DATA TO PROCESS section start

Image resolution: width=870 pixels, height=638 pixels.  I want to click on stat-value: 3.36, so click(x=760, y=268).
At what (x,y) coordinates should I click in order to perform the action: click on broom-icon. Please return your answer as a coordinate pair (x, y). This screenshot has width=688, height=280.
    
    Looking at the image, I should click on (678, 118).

DATA TO PROCESS section end
DATA TO PROCESS section start

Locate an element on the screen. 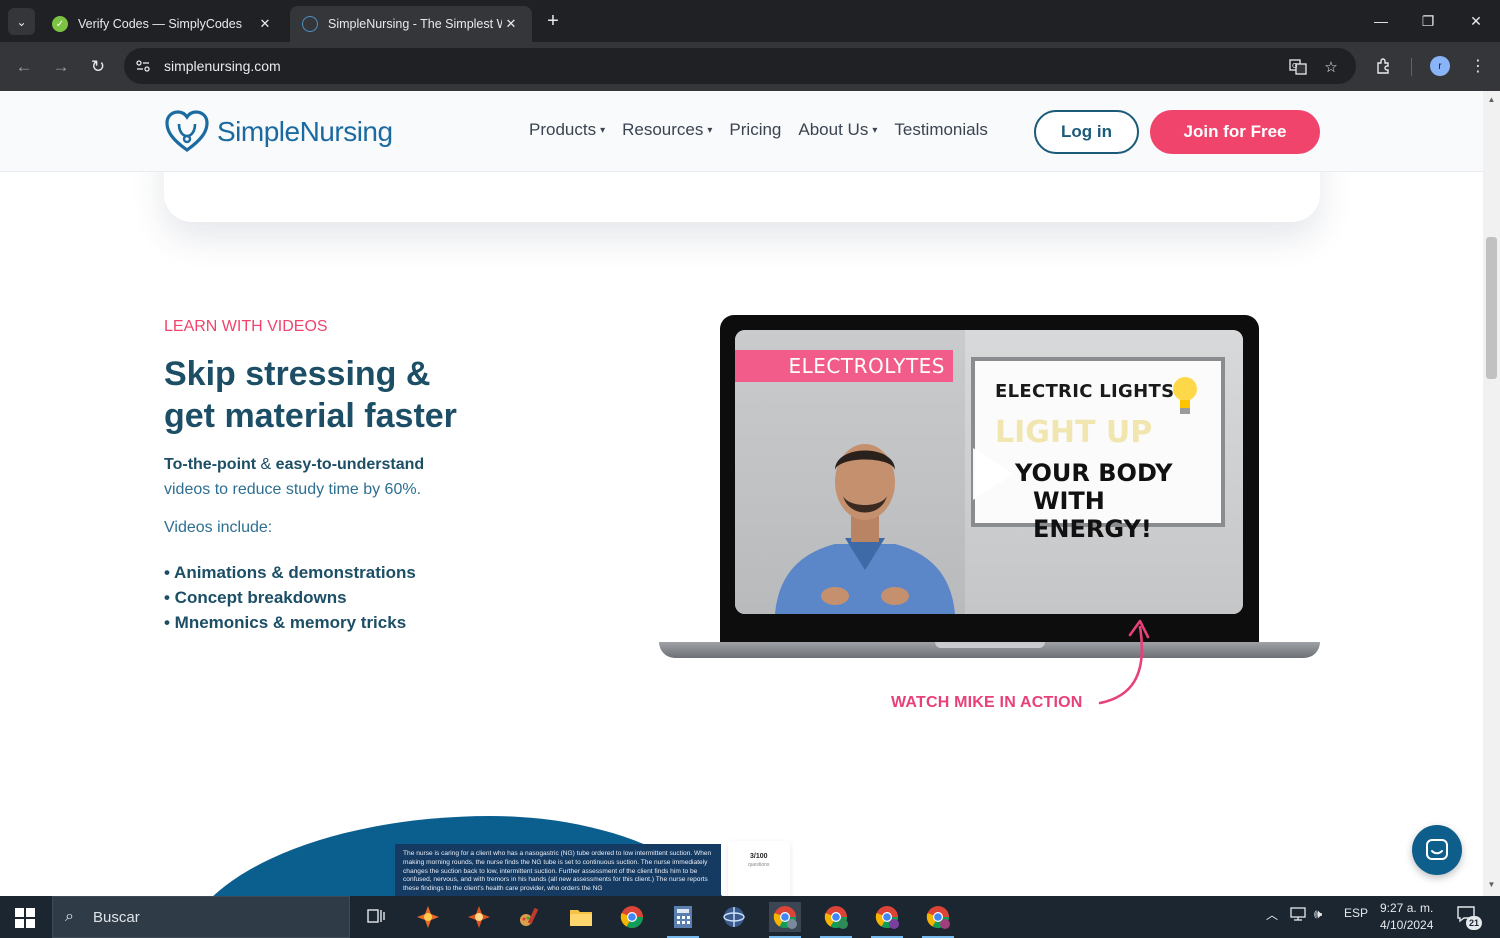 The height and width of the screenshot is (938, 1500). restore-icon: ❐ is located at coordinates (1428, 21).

DATA TO PROCESS section end
DATA TO PROCESS section start

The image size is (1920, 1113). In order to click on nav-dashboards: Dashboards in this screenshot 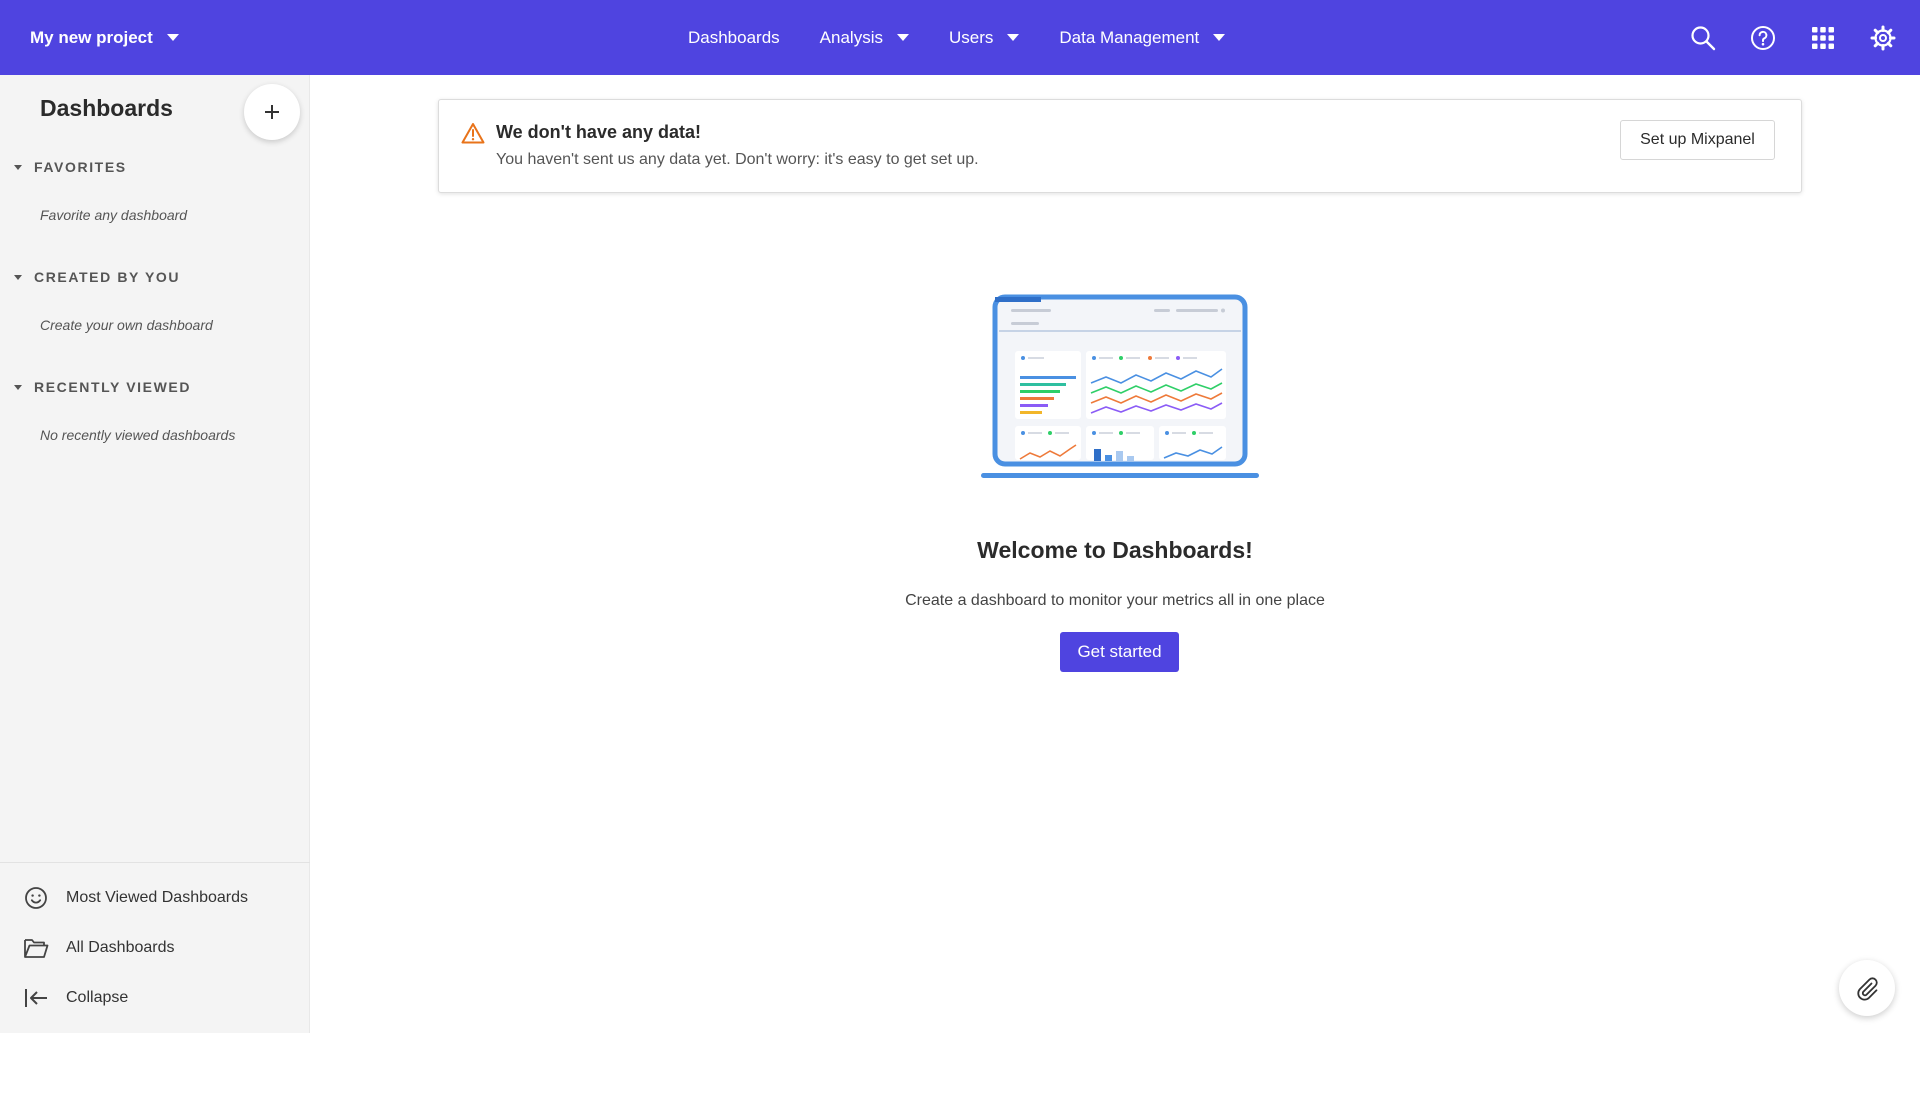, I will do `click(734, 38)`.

DATA TO PROCESS section end

> **TASK DESCRIPTION**
Reproduce everything from the line containing "Image resolution: width=870" down to the line containing "Looking at the", with both of those lines included.

> **REPLY**
Image resolution: width=870 pixels, height=638 pixels.  I want to click on stat-value: 3.36, so click(x=760, y=268).
At what (x,y) coordinates should I click in order to perform the action: click on broom-icon. Please return your answer as a coordinate pair (x, y). This screenshot has width=688, height=280.
    
    Looking at the image, I should click on (678, 118).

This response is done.